◆ Saved data entries
┄┄┄┄┄┄┄┄┄┄

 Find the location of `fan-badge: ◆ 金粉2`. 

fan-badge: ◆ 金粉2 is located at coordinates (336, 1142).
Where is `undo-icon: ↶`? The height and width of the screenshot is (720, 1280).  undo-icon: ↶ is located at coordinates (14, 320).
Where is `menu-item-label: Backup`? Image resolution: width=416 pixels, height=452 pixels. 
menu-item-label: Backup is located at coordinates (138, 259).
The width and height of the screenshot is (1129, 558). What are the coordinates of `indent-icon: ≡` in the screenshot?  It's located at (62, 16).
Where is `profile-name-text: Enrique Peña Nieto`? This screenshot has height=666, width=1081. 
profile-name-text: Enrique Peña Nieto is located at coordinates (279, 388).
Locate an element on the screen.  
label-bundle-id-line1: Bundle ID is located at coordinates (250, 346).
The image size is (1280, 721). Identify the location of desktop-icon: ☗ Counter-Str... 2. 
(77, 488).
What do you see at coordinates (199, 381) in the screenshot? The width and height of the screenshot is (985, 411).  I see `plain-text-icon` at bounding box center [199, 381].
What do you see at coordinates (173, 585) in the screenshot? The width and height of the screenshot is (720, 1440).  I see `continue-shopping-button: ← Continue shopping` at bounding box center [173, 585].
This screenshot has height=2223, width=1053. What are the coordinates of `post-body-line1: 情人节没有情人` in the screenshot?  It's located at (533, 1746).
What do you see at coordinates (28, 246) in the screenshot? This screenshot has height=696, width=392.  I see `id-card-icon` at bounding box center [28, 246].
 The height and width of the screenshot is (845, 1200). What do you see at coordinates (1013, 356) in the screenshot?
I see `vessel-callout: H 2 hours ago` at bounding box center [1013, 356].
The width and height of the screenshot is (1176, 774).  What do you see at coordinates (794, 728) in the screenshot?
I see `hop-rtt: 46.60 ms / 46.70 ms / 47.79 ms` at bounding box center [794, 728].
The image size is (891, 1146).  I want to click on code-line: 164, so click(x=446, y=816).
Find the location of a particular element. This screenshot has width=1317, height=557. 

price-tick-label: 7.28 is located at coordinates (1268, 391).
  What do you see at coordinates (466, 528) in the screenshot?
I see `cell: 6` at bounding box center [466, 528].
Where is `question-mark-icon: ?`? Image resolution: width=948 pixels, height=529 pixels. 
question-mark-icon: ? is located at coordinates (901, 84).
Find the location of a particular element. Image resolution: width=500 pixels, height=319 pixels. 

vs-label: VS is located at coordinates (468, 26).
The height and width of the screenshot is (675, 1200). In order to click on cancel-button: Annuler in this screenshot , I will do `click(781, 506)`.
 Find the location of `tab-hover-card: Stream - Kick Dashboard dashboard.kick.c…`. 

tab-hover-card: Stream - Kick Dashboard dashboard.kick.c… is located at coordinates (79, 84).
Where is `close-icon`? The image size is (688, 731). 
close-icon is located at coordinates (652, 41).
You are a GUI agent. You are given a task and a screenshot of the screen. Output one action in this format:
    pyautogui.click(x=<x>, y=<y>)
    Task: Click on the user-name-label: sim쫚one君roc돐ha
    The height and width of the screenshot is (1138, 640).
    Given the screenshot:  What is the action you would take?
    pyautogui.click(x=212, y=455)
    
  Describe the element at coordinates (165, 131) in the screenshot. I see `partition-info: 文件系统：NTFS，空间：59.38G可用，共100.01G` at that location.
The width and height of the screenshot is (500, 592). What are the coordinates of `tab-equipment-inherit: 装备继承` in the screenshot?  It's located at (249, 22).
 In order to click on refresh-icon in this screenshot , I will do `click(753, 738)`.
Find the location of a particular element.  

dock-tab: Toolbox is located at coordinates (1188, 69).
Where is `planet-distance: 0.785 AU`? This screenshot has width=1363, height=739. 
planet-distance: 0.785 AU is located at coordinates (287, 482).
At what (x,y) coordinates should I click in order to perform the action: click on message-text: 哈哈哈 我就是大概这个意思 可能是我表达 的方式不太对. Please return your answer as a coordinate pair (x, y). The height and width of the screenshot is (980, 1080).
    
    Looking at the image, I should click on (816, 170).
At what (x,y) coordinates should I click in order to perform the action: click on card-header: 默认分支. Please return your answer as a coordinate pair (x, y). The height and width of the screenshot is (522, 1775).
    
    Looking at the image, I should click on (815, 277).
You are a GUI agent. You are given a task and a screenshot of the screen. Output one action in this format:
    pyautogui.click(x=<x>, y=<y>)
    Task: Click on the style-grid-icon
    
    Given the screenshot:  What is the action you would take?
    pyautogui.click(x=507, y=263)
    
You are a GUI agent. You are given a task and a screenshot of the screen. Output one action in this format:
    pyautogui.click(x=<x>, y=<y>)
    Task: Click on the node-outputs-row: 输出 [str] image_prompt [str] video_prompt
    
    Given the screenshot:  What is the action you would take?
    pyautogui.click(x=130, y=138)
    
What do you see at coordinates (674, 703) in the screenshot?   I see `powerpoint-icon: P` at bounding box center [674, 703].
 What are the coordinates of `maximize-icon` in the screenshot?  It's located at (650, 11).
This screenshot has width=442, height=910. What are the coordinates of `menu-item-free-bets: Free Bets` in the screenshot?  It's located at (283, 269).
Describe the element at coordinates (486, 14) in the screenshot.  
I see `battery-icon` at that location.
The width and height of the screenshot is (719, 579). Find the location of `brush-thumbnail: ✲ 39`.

┄┄┄┄┄┄┄┄┄┄

◆ Problem to work on
From the material above, list each line that contains the string "Where". Case counts.

◆ Written solution
Where is `undo-icon: ↶`? The height and width of the screenshot is (720, 1280).  undo-icon: ↶ is located at coordinates (14, 320).
Where is `menu-item-label: Backup`? Image resolution: width=416 pixels, height=452 pixels. 
Where is `profile-name-text: Enrique Peña Nieto`? This screenshot has height=666, width=1081. 
Where is `question-mark-icon: ?`? Image resolution: width=948 pixels, height=529 pixels. 
Where is `close-icon`? The image size is (688, 731). 
Where is `planet-distance: 0.785 AU`? This screenshot has width=1363, height=739. 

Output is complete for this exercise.